Ezberleri bozmak doğru olsa da yorucudur. İlkokuldan başlayarak kendi tarihinizle ve kendi toplumunuzla ilgili olarak öğrendiğiniz ne varsa bunların pek çoğunun gerçeklerle bağdaşmadığını size gösterenlere herhalde teşekkür etmezsiniz.
Öncelikle
"Bunların söyledikleri gerçek dışı olguları içeriyor " diye düşünürsünüz.
Hatta ezberletilmiş bilgilerinizi eleştirenleri ve size alternatif bilgiler sunanları
"Hain" veya
"Rejim düşmanı" olarak da görebilirsiniz.
Neticede ezbercilik aynı zamanda kolaycılıktır da.
Ezbercilik, düşünmeye, tartışmaya, araştırmaya, sorgulamaya alternatiftir.
Ezberler devleti yönetenlerin oluşturduğu bilgilerden oluşuyorlarsa, bunlar aynı zamanda statükonun da temel direkleridir.
Ezberleri bozulanlar size öfkelenirken, ezberleri üretenler de sizi cezalandırır.
Ezberler ceza yasaları ile de korunmaktadır çünkü.
Batı'nın Ortaçağ'dan Aydınlanmaya ve Rönesans'a geçişi aslında büyük bir ezber bozumudur.
Batı aydınlanması Katolik kilisesinin ürettiği, engizisyonla ve aforozlarla korunan ezberler, aydınlanmış beyinler tarafından bozulmuştur. En kutsal kavramlar bile irdelenmeye başlamış, müthiş bir özeleştiri dalgasını aynı ölçüdeki hoşgörü ortamı karşılamıştır.
Bizim toplumuzun aydınlanma sürecine katılması gecikmeli olmuştur.
Bunun sayısız nedenleri vardır. Batı'da aydınlanma üniversitelerden başlamıştır.
Üniversite, bilinen her şeyin tartışılabildiği ve daha ötesi reddedilebildiği bir bilim ve düşünce forumu olarak, Batı aydınlanmasına öncülük etmiştir.
Bizim aydınlanma sürecine katılmamızdaki gecikmenin nedeni belki de eğitim sistemimizden kaynaklanır.

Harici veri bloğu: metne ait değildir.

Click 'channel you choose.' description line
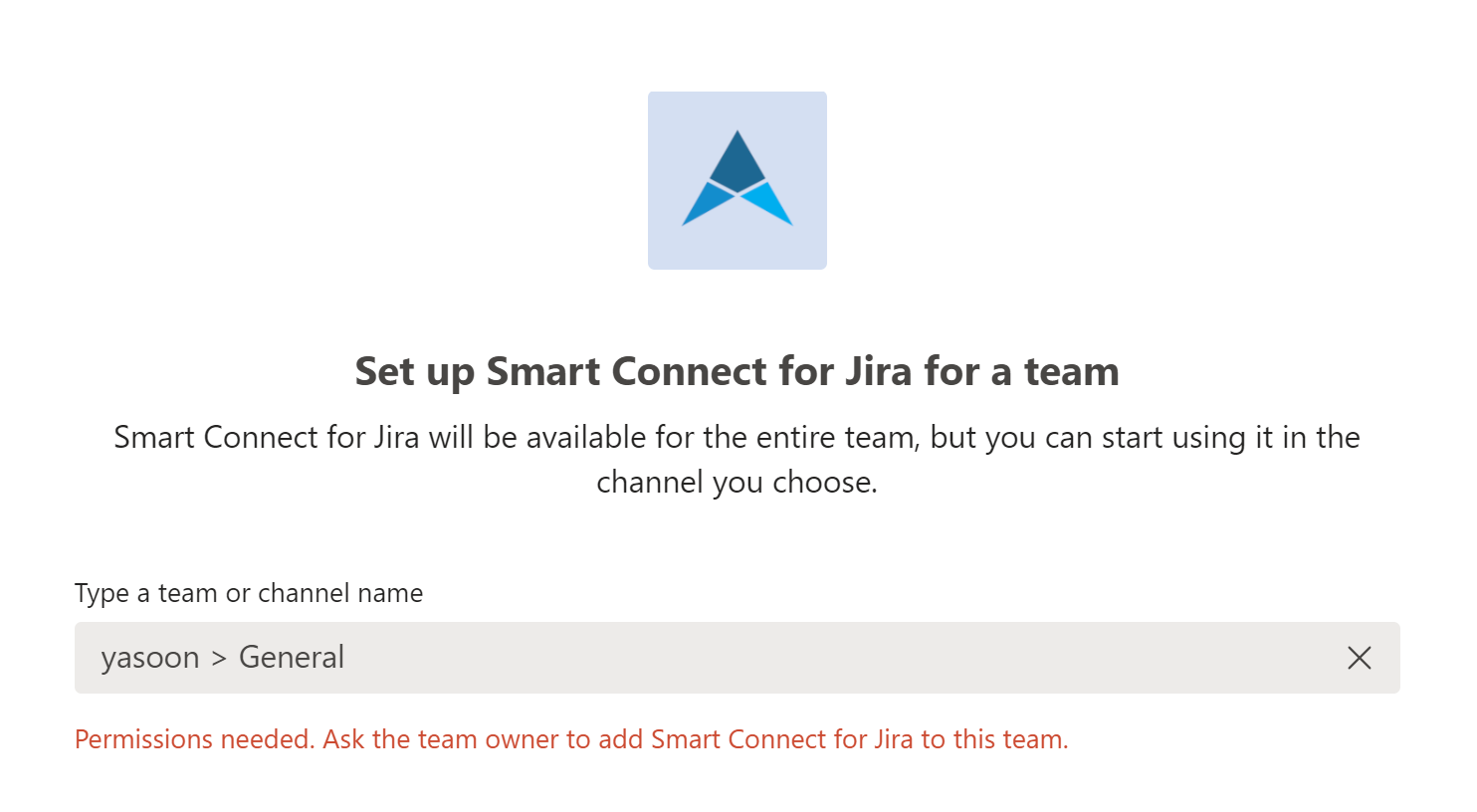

Osmanlı'da her şeyin tartışılabildiği ve hatta reddedildiği eğitim kurumlarını görmek pek mümkün değildir.
Devlet ise Batı'nın kendisini yenileyip gelişmesinin nedenleri yerine sonuçlarıyla ilgilenmiştir. Osmanlı ordusunun Batılı uzmanlar tarafından modernleştirilmesi çabaları veya Paris'e ressamların gönderilmesi, aydınlanma için yeterli sayılmıştır.

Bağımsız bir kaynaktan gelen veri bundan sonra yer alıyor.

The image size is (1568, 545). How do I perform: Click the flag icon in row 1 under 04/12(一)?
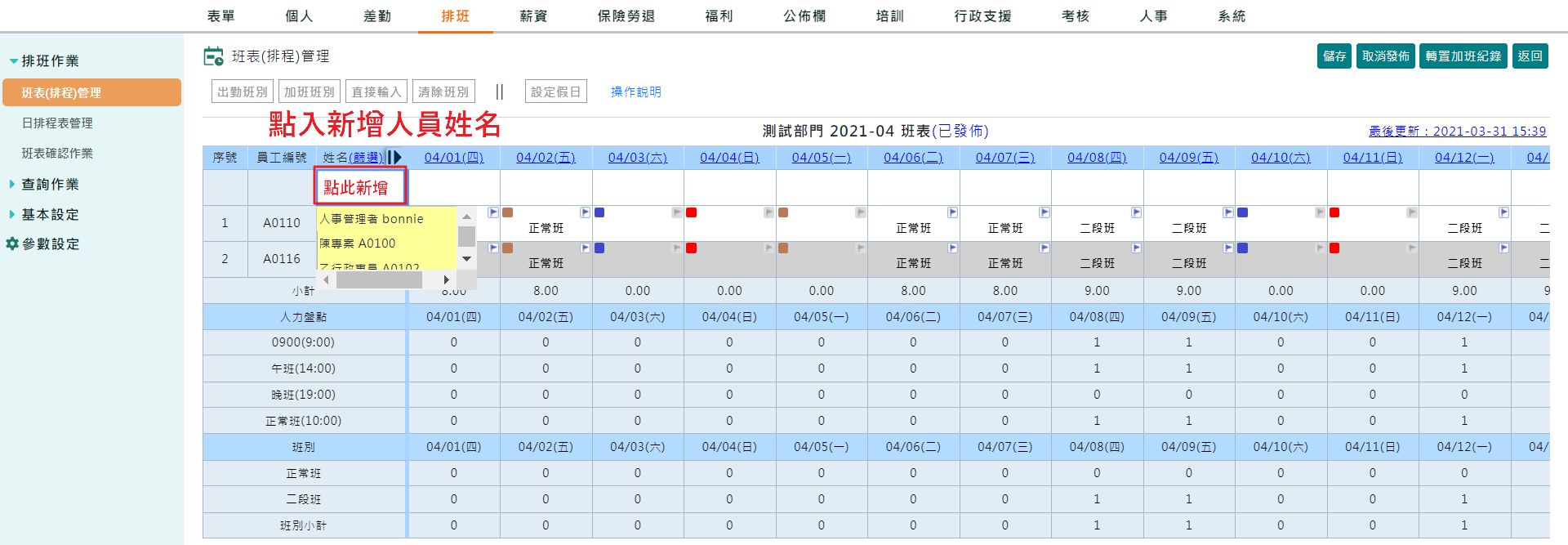click(1503, 212)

Aydın bireyler Ancak devlet ve toplum aydınlanma sürecine girmemiş olsa da, aydın bireyler Batı aydınlanmasına ışık tutan insanları ve düşünceleri Osmanlı'ya tanıtmışlardır.
Cumhuriyetçilik, demokrasi, milliyetçilik, laiklik, parlamenter sistem gibi olgular, Cumhuriyet öncesinde ve özellikle 2'nci Meşrutiyet döneminde yoğun biçimde yazılmış ve tartışılmıştır.
Cumhuriyet'i kuranlar bu bilgilere sahip olarak, tarihimizde yeni bir sayfa açtılar.
Ancak bir süre sonra Cumhuriyet'in de ezberleri oluşmaya başladı.
Tartışılmazlar, tabular ve yasaklar, ceza yasaları ile korunma altına alındı.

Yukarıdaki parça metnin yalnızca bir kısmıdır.